- _Exercise instructions_
State how many lines of the listing below contain the word "height", and give only that number.

- _Data shown_
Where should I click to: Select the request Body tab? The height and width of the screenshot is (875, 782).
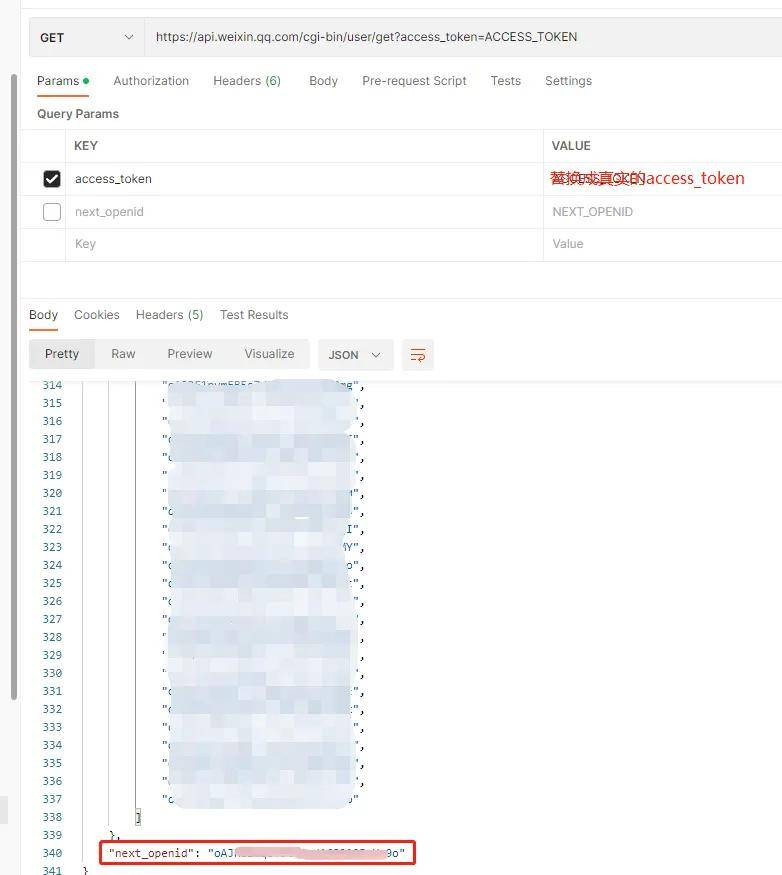(x=323, y=81)
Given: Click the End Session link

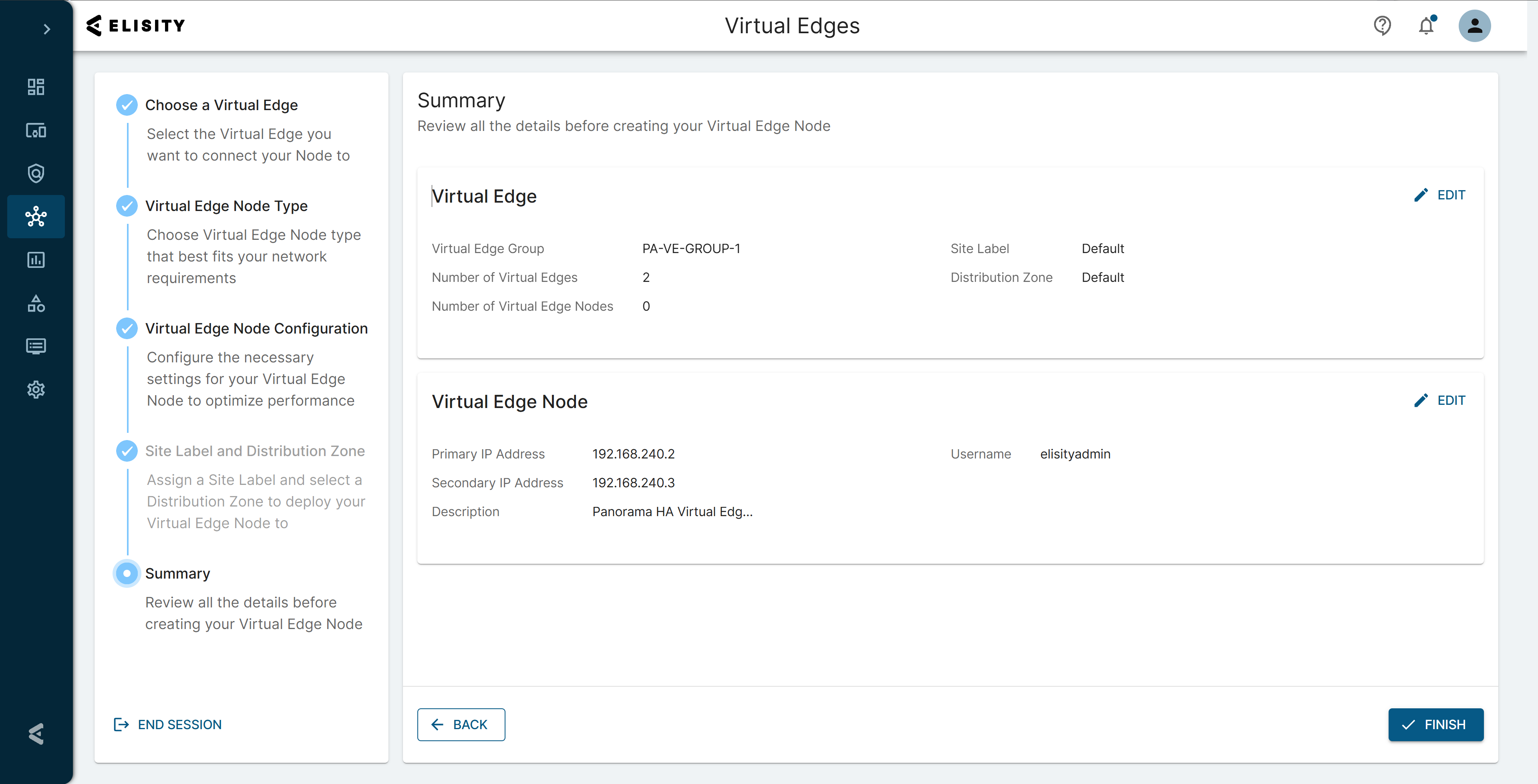Looking at the screenshot, I should (x=168, y=724).
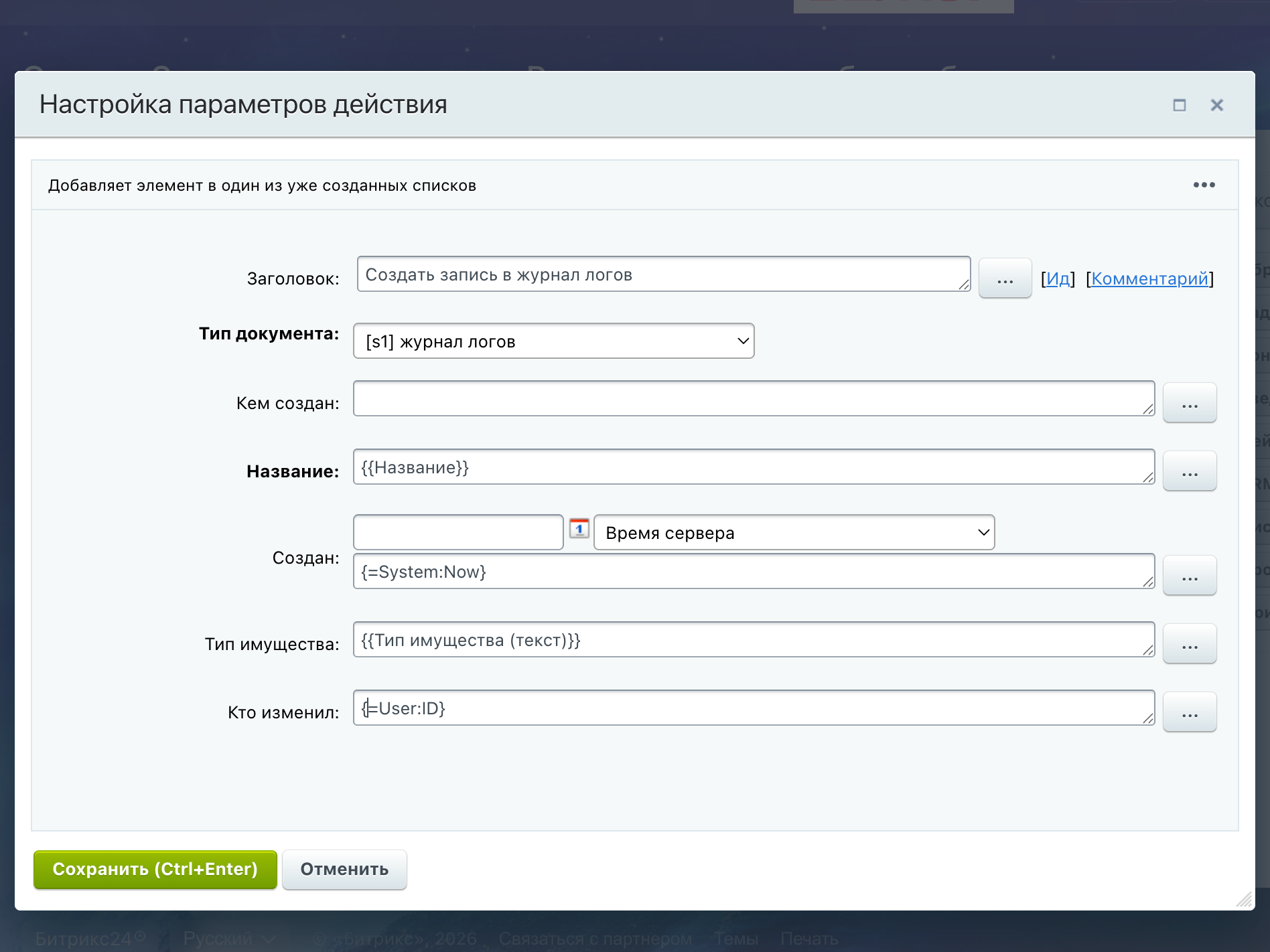Close the action settings dialog
Image resolution: width=1270 pixels, height=952 pixels.
pos(1216,105)
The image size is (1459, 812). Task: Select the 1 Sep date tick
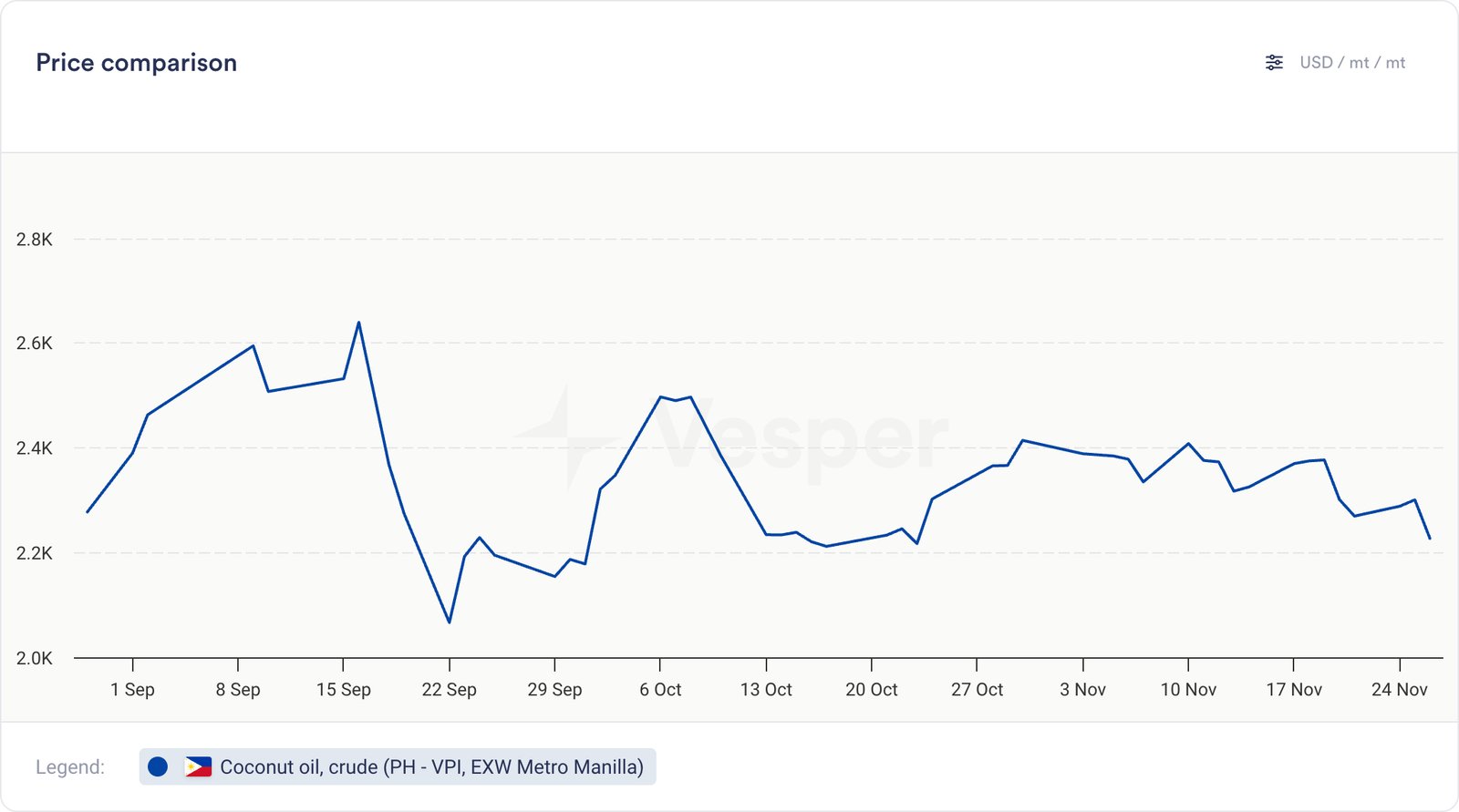(x=132, y=689)
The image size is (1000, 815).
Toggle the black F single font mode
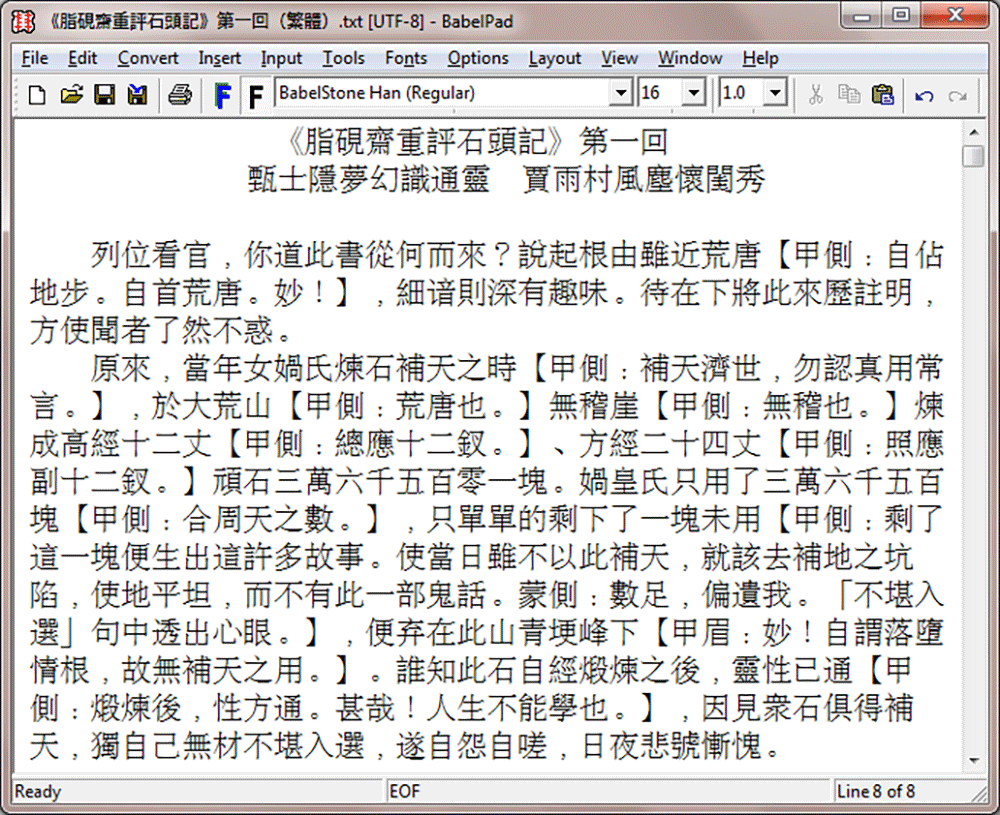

- _Result for this task_
2